研究課題/領域番号 |
21K13141
|
研究機関 | 東京大学 |
研究代表者 |
小金渕 佳江 東京大学, 大学院理学系研究科(理学部), 助教 (10753593)
|
研究期間 (年度) |
2021-04-01 – 2024-03-31
|
キーワード | 古代ゲノム / 寄生虫 / 糞石 |
研究実績の概要 |
糞石は過去のヒトの健康状態や衛生環境を推察することができる重要な考古遺物である。なかでも寄生虫感染症は糞石から推定できる代表的な疾患と言える。寄生虫は、現代人と比べて古代人では彼らの健康に遥かに大きな影響を与えていた可能性がある。伝統的な手法では、糞石内容物を顕微鏡で直接観察することにより卵などの分類群を同定してきた。しかし、その残存状態や卵の分類の難易度によって同定の確度が左右されてしまうという課題があった。
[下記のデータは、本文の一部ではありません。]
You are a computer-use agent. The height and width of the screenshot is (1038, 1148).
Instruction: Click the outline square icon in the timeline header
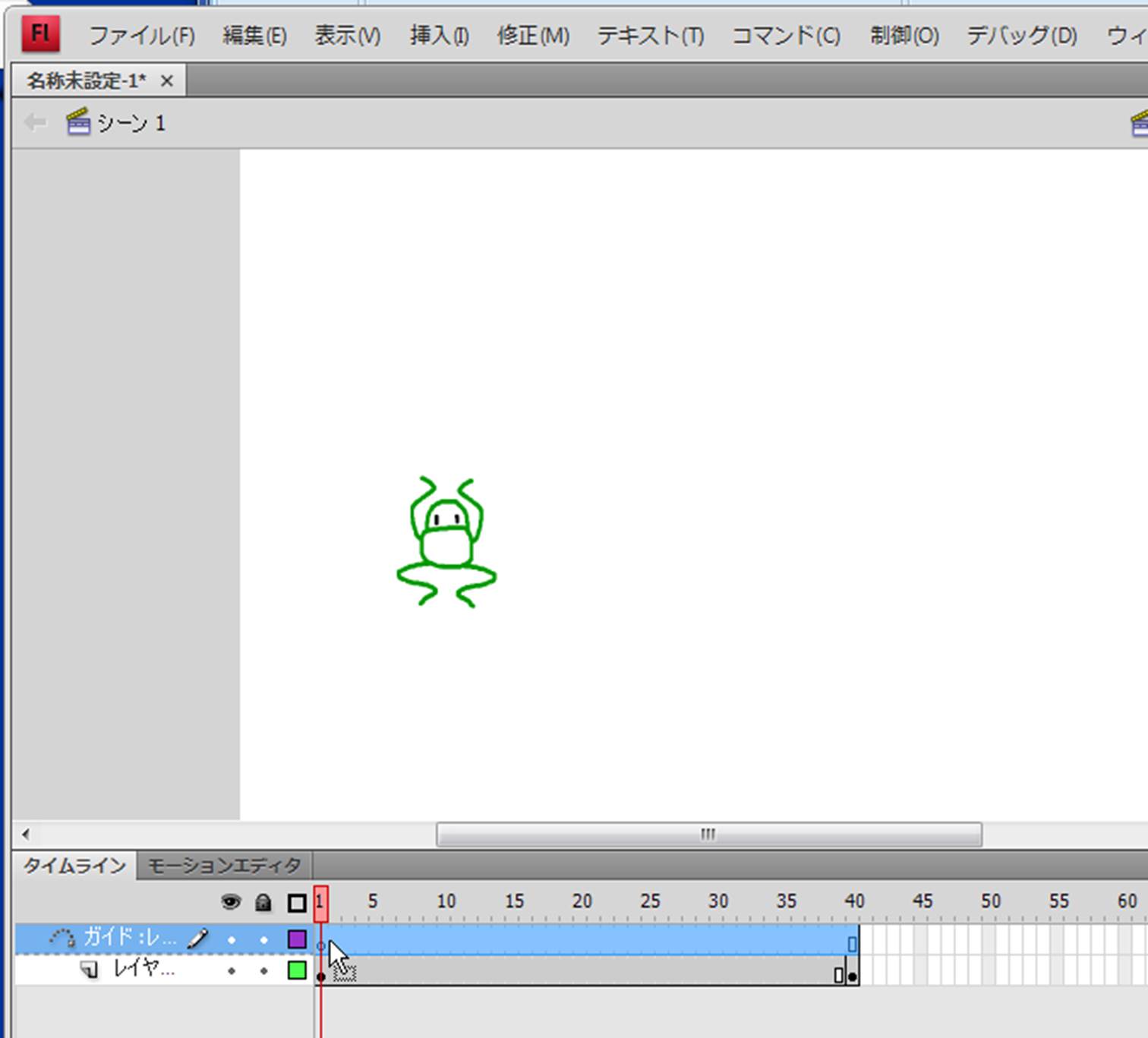[x=297, y=903]
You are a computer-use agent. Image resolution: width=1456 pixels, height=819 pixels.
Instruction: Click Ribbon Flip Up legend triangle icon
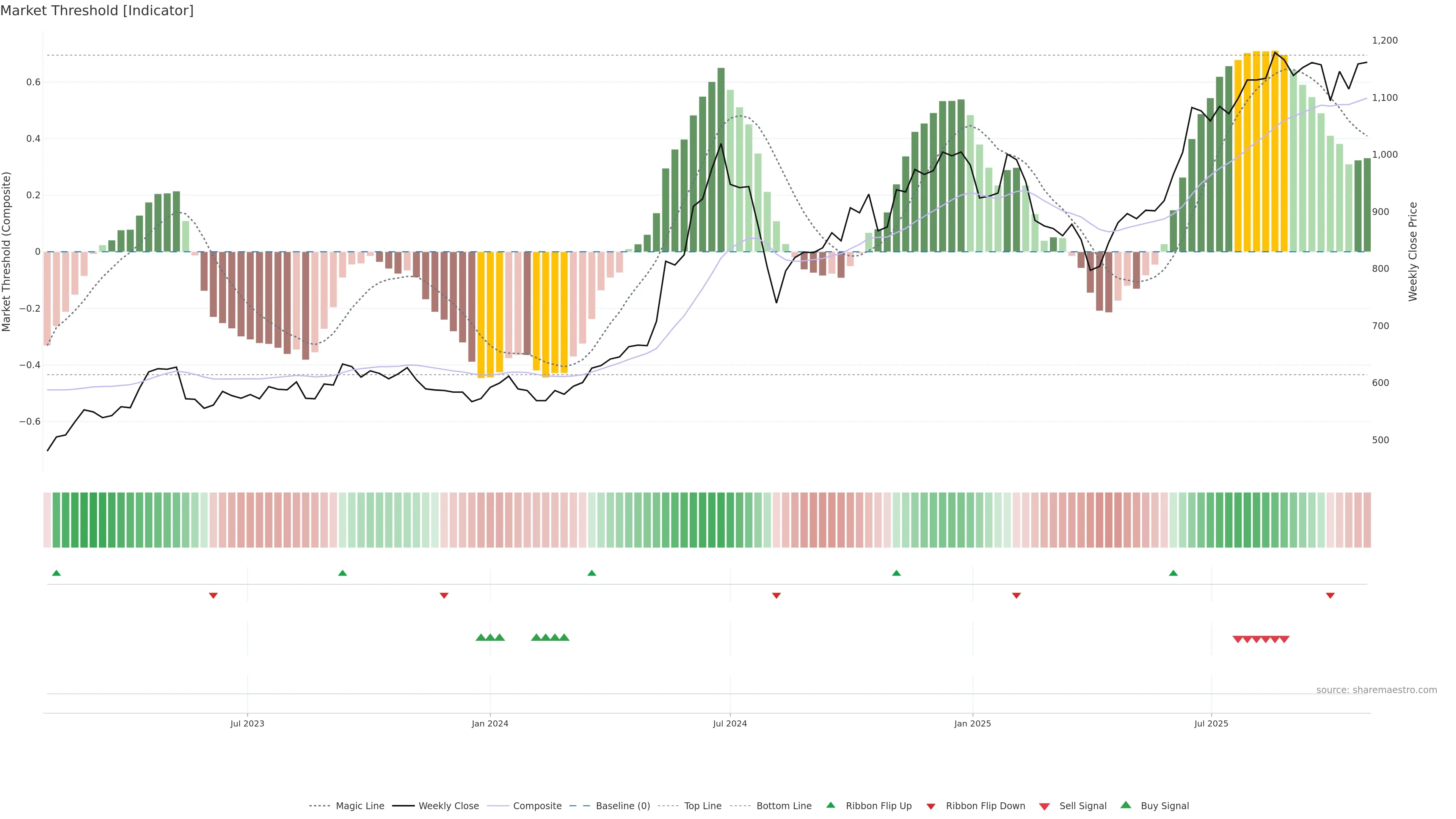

また糞石の出土事例は古人骨に比べるととても少ないため、世界的に見てもその報告例は少ない。東アジアにおける古代感染症に関する研究は限られており、糞石DNA感染症研究に至ってはその例がない。近年ではDNA配列解析技術の発展により、遺物から古いDNA(古代DNA)を抽出する方法や、その配列解析方法が新展開を迎えている。そこで本研究課題では、日本列島の遺跡で収集された糞石からの寄生虫DNAの解析により古代寄生虫の種同定及び全ゲノム配列の復元を目指す。 本年度は、昨年度に収集した糞石よりDNAを抽出しMiSeqで配列解析を実施した。これまでに得られた糞石由来DNAの配列解析結果を見ると、糞石由来DNAには土壌微生物由来DNAが多く含まれるが、ヒトをホストととする寄生虫のDNA配列も得られており、糞石DNAから古代人の寄生虫感染症を解明する糸口が得られている。ただ得られた配列数は少なく、ゲノム配列復元に必要な配列データ量には達していない。研究計画では、本年度は寄生虫のゲノム復元まで進める予定だったが、その前に目的配列を実験的に濃縮する必要が生じており、この方向性を検討している状況である。また、配列解析を効率良く行うための寄生虫配列データベースを作成中である。データベース作成にはサーバの計算資源を多く使うため、その調整を現在実施中である。
|
現在までの達成度 (区分) |
現在までの達成度 (区分)
3: やや遅れている
理由
本年度は次世代シーケンサーで解析したDNA配列を用いて寄生虫のゲノム復元を行う予定だったが、その絶対量が少ないことが判明した。よってゲノム復元のために目的配列を実験的に濃縮する必要が生じた。
|
今後の研究の推進方策 |
古代寄生虫由来のDNA配列が非常に少ないことがわかったため、古代寄生虫ゲノムの復元目標ゲノム領域を絞る。まずはミトコンドリアDNA配列にフォーカスを当てて、ゲノム復元を検討する。その配列を大量に得るために、実験的にDNA配列を濃縮のためのRNAプローブ作成を行う。それを用いて目的配列を濃縮したのちに次世代シーケンサーで配列決定、そしてミトコンドリアDNA配列に基づいた系統解析を目標とする。また海外でサンプル収集ができるの可能性が出てきたため、日本列島のデータとの比較のために早期のサンプリング実施を進める。
|
次年度使用額が生じた理由 |
糞石由来DNA配列解析の方針に計画変更があっため、本年度使用予定だった物品費が次年度に大幅に持ち越しとなっている。また、複数の国際学会への参加を見込んでいたが引き続きコロナの影響で対面開催が行われなかった大会が多かったため、旅費の多くが持ち越しとなっている。